The first mishap took place on our aunt’s horse ranch we loved to visit. Nifty, a pet Shetland pony had ventured into the rather large playhouse my cousins had built and was gawking out the window and shaking his mane.
I came out of my aunt’s house, took one look, pointed and declared, “Holy Jesus, doesn’t he look funny.”
My mom grabbed me by the collar, draped me over the front step and delivered an old fashioned spanking.
Now I was already a Sunday School veteran, and as far as I could discern, uttering the words Jesus and holy should not have triggered corporal punishment like what I had just received. I knew nothing about context at the time. Jesus and holy were only okay to use in certain circumstance and sequences and I obviously had stepped into the holy do-dah and therefore suffered consequences. A partially learned lesson.
Fast forward three days.
I am seated at my desk in a Grade 1 class with Miss Humphries as teacher and commander.
We had been assigned drawing books at the start of the school year, which were scribblers without lines. At various times in the week, we had drawing classes. When our drawing books were full, we were instructed to take them up front to Miss Humphries for a final check and then be issued a brand new sketch book.
I advanced my book forward for adjudication. Alas, on the last page, in stark reality, was an open stretch of page, about eight inches across and six inches deep … untouched by any of my artistic renderings.
Miss Humphries took a ruler, drew lines around the blank space and asked, “If this were a chocolate bar, would you eat it or leave it?”
“What flavour?” was my response.
Before I could blink, the ruler came down hard across my outstretched hand and wrist. It really stung.
“I will not tolerate insolence,” she declared.
For the second time in a week, I was trapped in a world of misunderstanding.

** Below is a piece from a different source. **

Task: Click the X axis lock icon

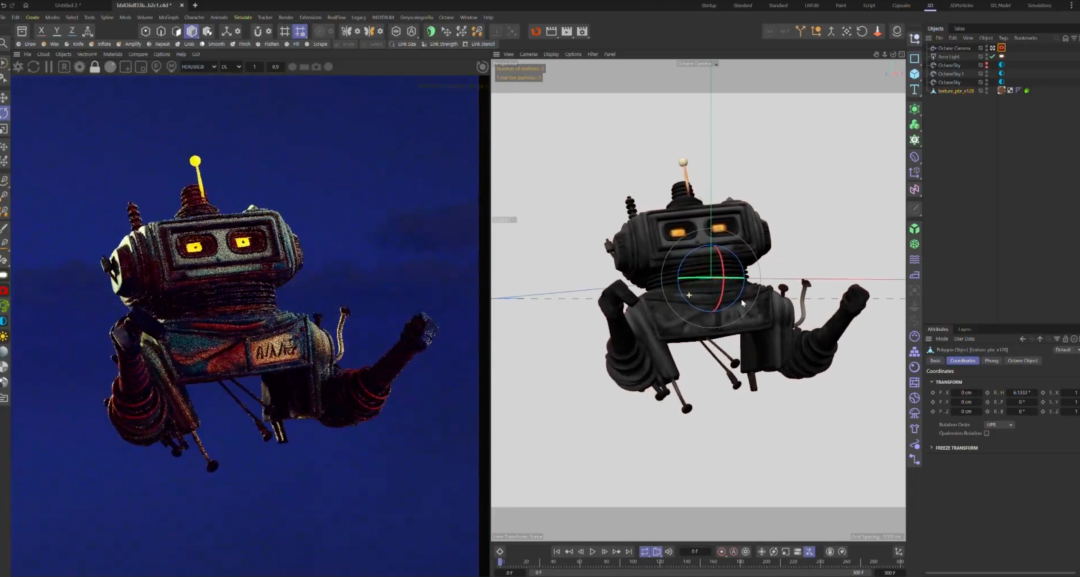Action: click(41, 32)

I kind of knew what tolerate meant because I had heard adults talk about politicians. But insolence was a new word for me, one that I was obviously learning about the hard way. It was something I was going to have to look up in that big book they called a dictionary, as soon as I learned how to spell … which would probably be pretty soon.
Insolence was going to be one of the first words to learn, once I developed some literary skills.

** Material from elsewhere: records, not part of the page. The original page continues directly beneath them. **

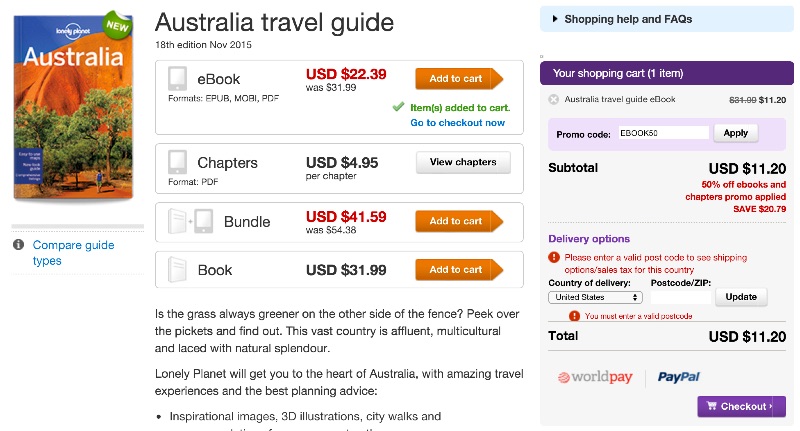Click the Bundle book-and-tablet icon
The height and width of the screenshot is (431, 800).
tap(191, 221)
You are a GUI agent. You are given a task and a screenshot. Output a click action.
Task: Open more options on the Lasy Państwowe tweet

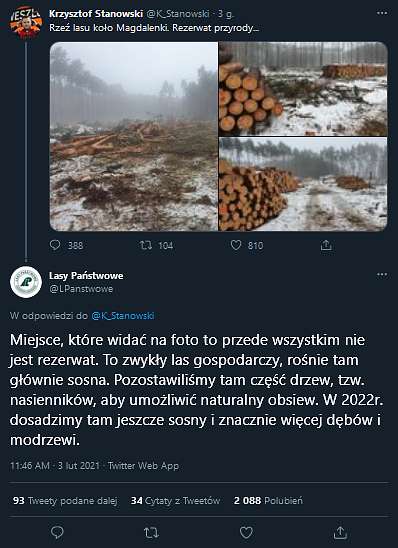(x=382, y=275)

I was hurt and humiliated and slunk back to my desk. My classmates who had jumped when they heard the whack, were now suddenly silenced.
Two days later, I mustered up sketching courage to forge a picture of a house with a bunch of flowers on the front lawn, to satisfy my inner Van Gogh I presume. I then drew a pony, named Nifty, eating the flowers. All that was contained in my “chocolate bar” space.
It passed inspection and I received a red check mark and the green light to pick up a new drawing book, which I did, tentatively but gratefully.
So, what’s the message I got out of those two “early episodes?”
If you’re ever handed a chocolate bar, well holy Jesus, just eat the damn thing and don’t inquire about flavour or else you’ll be “insolence.”
Some lessons come harder than others.